Your output must hold every entry exactly as written and none of the pictures.

═══ WORKING DATA ═══

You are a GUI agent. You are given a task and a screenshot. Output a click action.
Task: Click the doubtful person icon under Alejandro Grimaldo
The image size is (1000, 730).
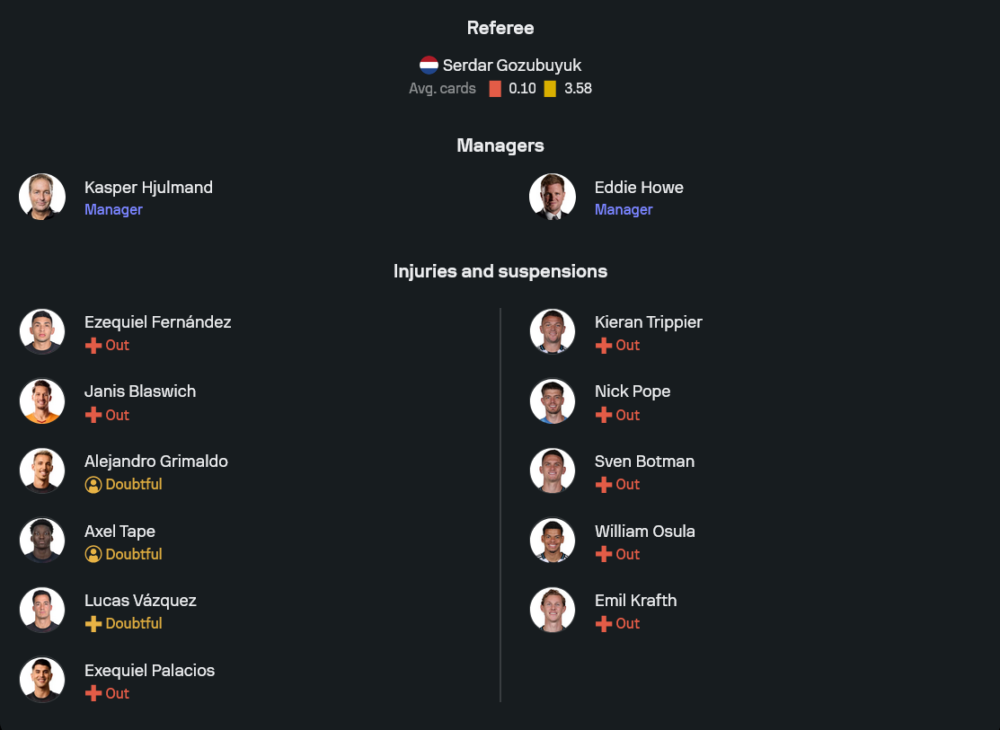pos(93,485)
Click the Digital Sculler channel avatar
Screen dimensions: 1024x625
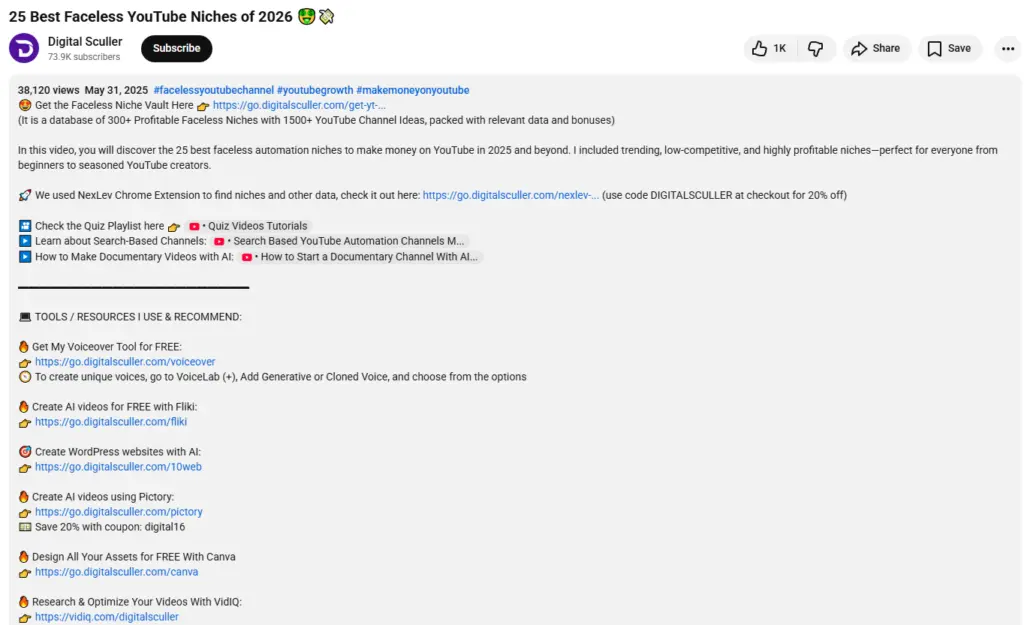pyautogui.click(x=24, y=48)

═══

> _EXERCISE OUTPUT_
You are a GUI agent. You are given a task and a screenshot. Output a click action.
Task: Click the doubtful person icon under Alejandro Grimaldo
The image size is (1000, 730).
pos(93,485)
Click the Digital Sculler channel avatar
Screen dimensions: 1024x625
pyautogui.click(x=24, y=48)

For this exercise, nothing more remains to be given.